In production, relying on a single AI model provider is a risk. API outages, rate limits, and regional latency can degrade your user experience. High Availability (HA) AI involves building a redundant system that can automatically switch providers without manual intervention.
Why model failover is critical
When you build on a single provider like OpenAI or Anthropic, your application is vulnerable to:
- Provider Outages: Even the best providers experience downtime.
- Rate Limiting: Unexpected traffic spikes can trigger
429 Too Many Requests. - Latency Spikes: Network congestion or model load can slow down responses.
ModelRiver solves these problems with native Model Failover.
Implementing failover with ModelRiver
ModelRiver handles the complexity of failover at the gateway level. You don't need to write complex retry logic in your application code.
1. Configure fallback models in Workflows
In your ModelRiver dashboard, you can define a primary model and a list of fallback models within a Workflow.
- Primary: GPT-4o
- Fallback 1: Claude 3.5 Sonnet
- Fallback 2: Gemini 1.5 Pro
If GPT-4o returns an error or times out, ModelRiver immediately redirects the request to Claude 3.5 Sonnet.
2. Automatic retry logic
ModelRiver intelligently detects errors that warrant a failover, such as:
- Connection timeouts
- 5xx Server Errors from the provider
- 429 Rate Limit errors
The gateway handles the retry state, ensuring the client receives a successful response from whichever provider is healthy.

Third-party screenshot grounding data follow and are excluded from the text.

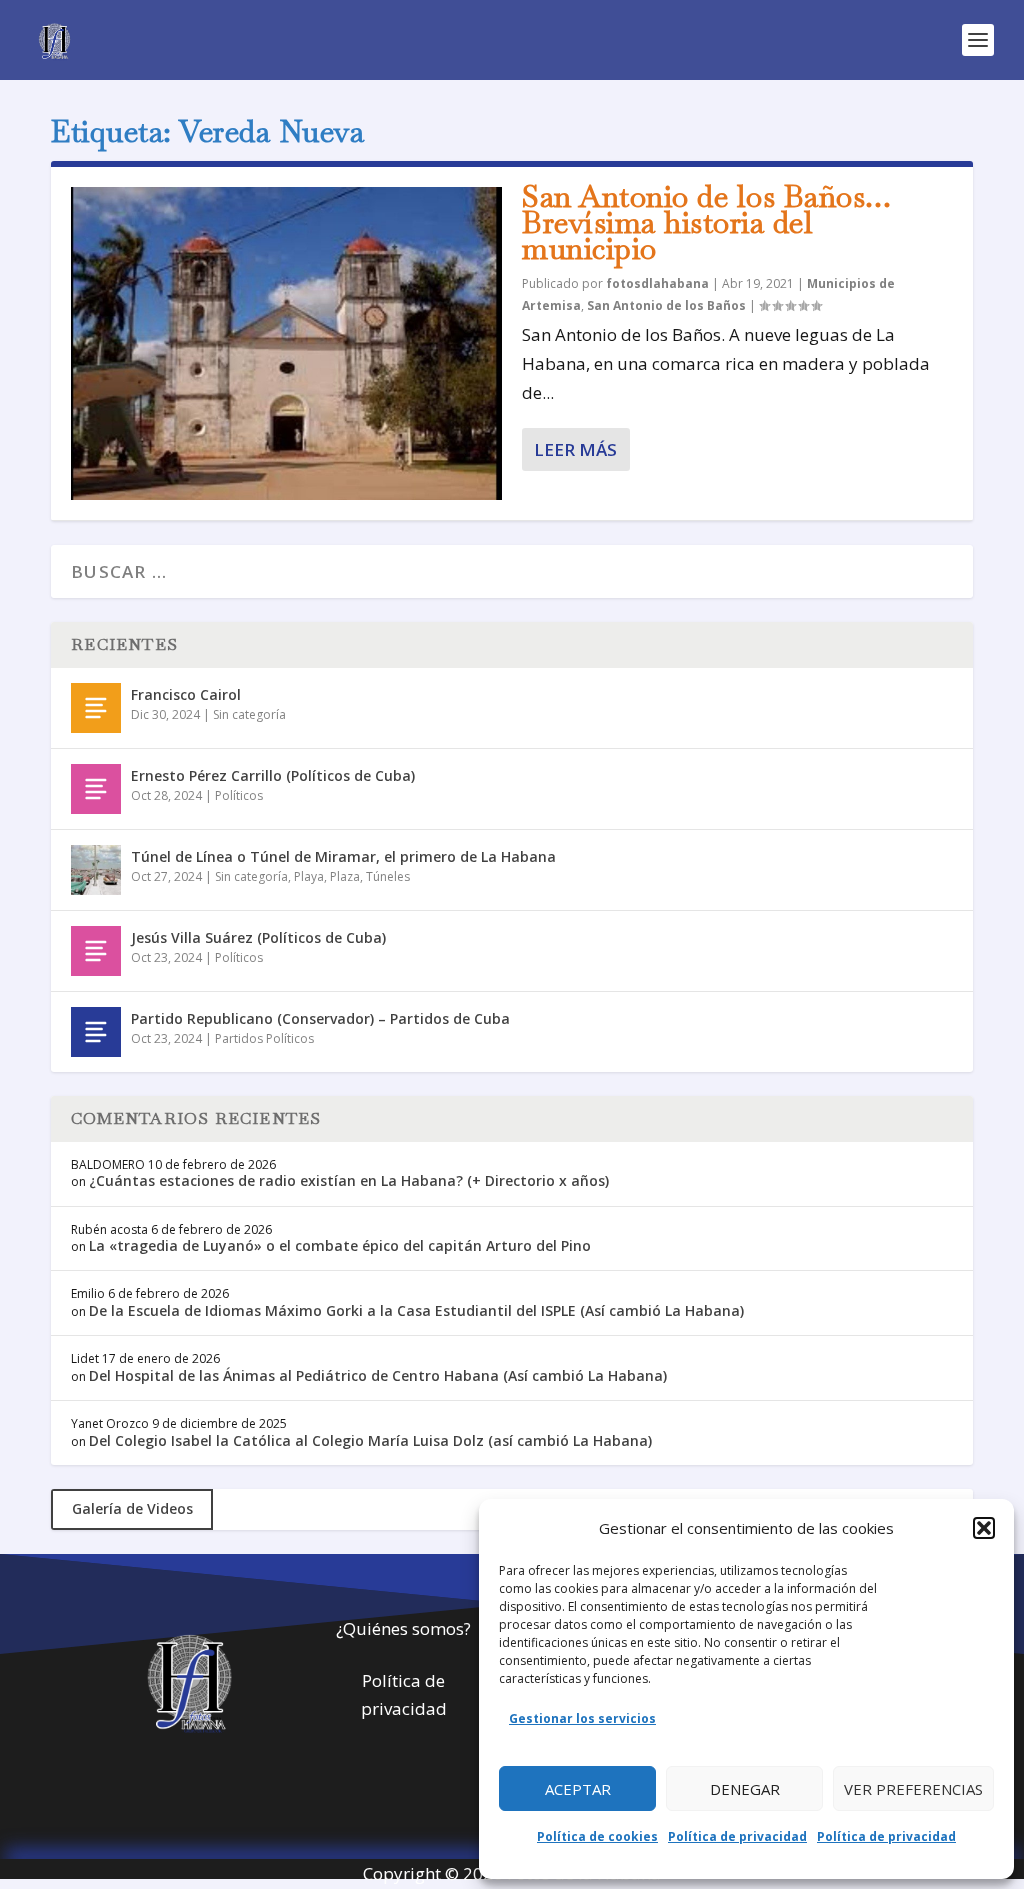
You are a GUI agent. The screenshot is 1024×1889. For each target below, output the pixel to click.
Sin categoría (249, 714)
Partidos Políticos (264, 1038)
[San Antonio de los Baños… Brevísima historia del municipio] (286, 343)
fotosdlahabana (657, 283)
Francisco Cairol (186, 694)
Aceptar (578, 1789)
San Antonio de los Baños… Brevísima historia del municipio (707, 222)
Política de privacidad (737, 1836)
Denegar (745, 1789)
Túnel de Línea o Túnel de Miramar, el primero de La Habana (343, 856)
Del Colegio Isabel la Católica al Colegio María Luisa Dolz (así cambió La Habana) (370, 1440)
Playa (309, 876)
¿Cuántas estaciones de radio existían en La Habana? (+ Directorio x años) (349, 1180)
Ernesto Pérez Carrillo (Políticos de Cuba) (273, 775)
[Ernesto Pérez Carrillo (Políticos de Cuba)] (96, 789)
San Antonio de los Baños (666, 305)
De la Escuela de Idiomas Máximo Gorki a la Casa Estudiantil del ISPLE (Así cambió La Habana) (416, 1310)
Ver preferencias (913, 1789)
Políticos (239, 795)
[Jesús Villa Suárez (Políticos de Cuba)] (96, 951)
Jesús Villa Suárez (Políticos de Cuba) (258, 937)
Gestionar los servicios (582, 1718)
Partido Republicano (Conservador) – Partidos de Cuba (320, 1018)
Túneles (388, 876)
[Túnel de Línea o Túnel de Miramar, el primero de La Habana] (96, 870)
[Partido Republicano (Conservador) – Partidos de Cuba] (96, 1032)
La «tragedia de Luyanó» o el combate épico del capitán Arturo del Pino (340, 1245)
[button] (984, 1528)
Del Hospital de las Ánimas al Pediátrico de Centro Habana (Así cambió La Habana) (378, 1375)
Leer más (575, 449)
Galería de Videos (132, 1508)
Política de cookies (597, 1836)
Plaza (345, 876)
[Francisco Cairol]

Best practices for AI redundancy
Use diverse model families
Don't just failover between different versions of the same model (e.g., gpt-4o to gpt-4o-mini). If OpenAI is down, both might be affected. Instead, failover across different companies (e.g., OpenAI to Anthropic).
Monitor failover events
Use Observability to track how often failovers occur. If you see frequent fallbacks, it might indicate that your primary model's rate limits need to be increased or its region changed.
Testing failover
You can simulate provider failures in Playground or by temporarily providing an invalid API key for your primary provider to ensure your workflow correctly routes to the fallback.
Real-world impact
By implementing high availability AI, you ensure:
- 99.99% Uptime: Your AI features stay online even during major provider outages.
- Improved UX: Users don't see "Server Error" messages during traffic spikes.
- Developer Peace of Mind: The infrastructure handles the edge cases so you don't have to.